TASK: Copy every line of the records below where the word "image" occurs.

(RECORDED DATA)

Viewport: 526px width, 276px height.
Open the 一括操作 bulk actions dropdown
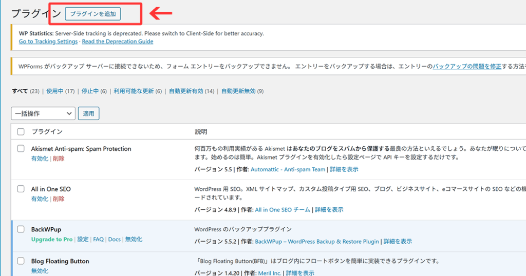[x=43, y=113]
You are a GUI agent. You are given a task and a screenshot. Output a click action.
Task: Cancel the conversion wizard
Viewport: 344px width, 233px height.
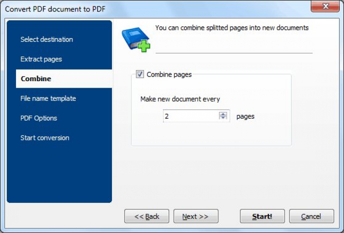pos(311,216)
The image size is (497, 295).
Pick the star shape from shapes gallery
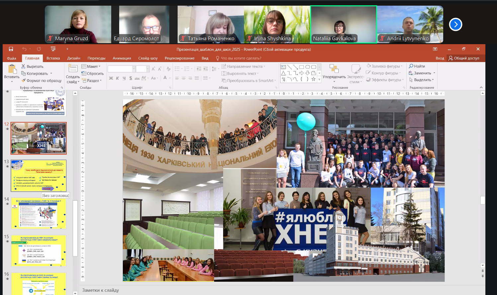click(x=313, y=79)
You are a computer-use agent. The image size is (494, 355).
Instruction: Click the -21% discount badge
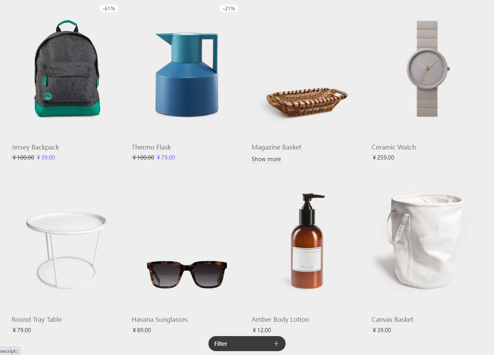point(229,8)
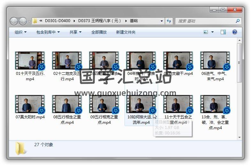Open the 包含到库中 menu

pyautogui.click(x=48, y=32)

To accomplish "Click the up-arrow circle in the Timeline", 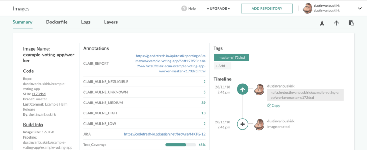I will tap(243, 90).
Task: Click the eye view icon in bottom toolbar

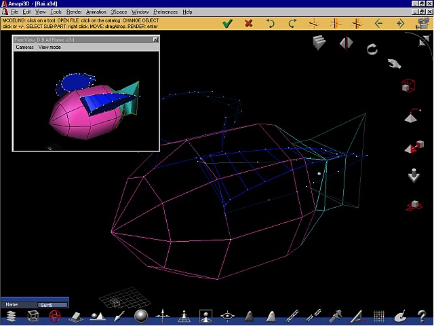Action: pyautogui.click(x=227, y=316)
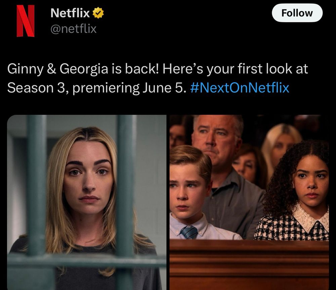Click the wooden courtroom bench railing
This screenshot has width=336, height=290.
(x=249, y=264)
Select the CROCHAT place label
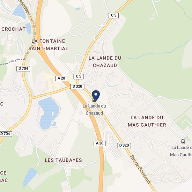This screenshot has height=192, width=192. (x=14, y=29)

(End RECORDED DATA)

YOUR SOLUTION:
The image size is (497, 295).
You are a computer-use agent. The image size is (494, 355).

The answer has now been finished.